Tom: Well, the partners that we pick, yeah I mentioned this earlier, this idea of interoperability and being able to feed into our integrated architecture strategy. It is more than a strategy; it is actually a capability that we have.
Really what that means is that although these partners are obviously different companies, they have been given the right and the capability to actually put product right into our I/O rack. So when you talk about one throat to choke, Rockwell is the one throat they can choke, right?
But at the end of the day, each partner needs to stand on their own but, ultimately, if you go with a Rockwell partner, they have been prequalified, they have been pretested and they have been given the capability to integrate directly into our data set in our products.
That does not happen with anybody, okay? As a matter of fact, it is not authorized with everybody. So we go through a very strict requirement of making sure that the products that these people deliver and integrate into our platform are what they need to be and they are going to work. So you know one throat to choke, that is still us. No question about it.
Todd Schnick: Well, Tom. I hate to say but we are out of time. Before we let you go, how can people get in touch with you and where can they learn more about the work at Rockwell Automation and water/wastewater?

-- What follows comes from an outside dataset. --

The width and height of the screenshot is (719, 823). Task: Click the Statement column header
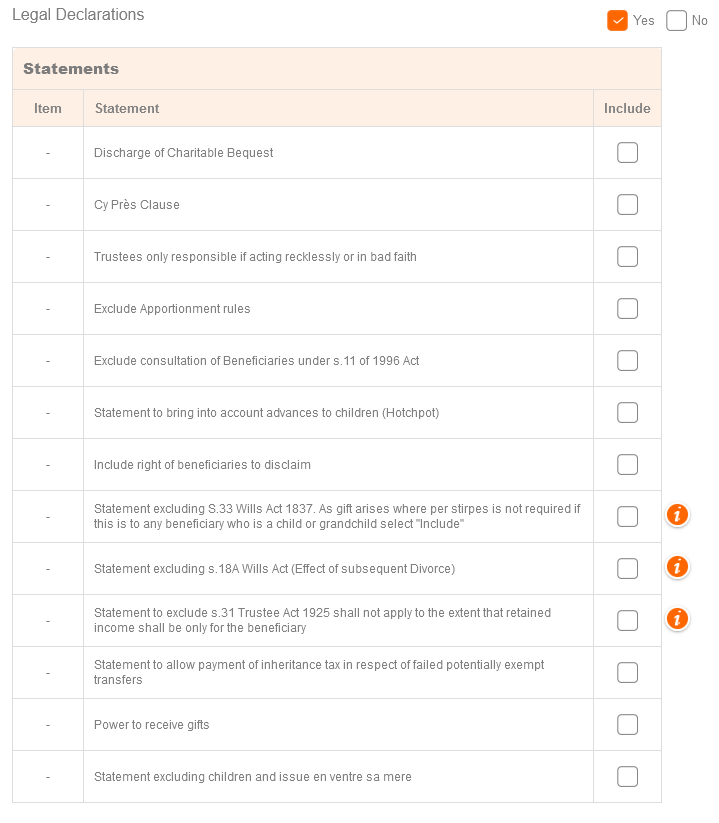[x=127, y=109]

Tom: If they are here at the show, they can certainly stop over at the Allen-Bradley/Rockwell Automation/Endress+Hauser booth. They can get a hold of me at email@example.com and stop by the booth and check out what we have got to offer and we look forward to seeing them there.
Todd Schnick: Tom Schaefer, Global Industry Manager for Rockwell Automation and water/wastewater, it was great to have you. Thank you so much for joining us.
Tom: Thanks. I appreciate it.
Todd Schnick: All right. That wraps this segment for Water Online Radio, live from WEFTEC in New Orleans. We will be right back.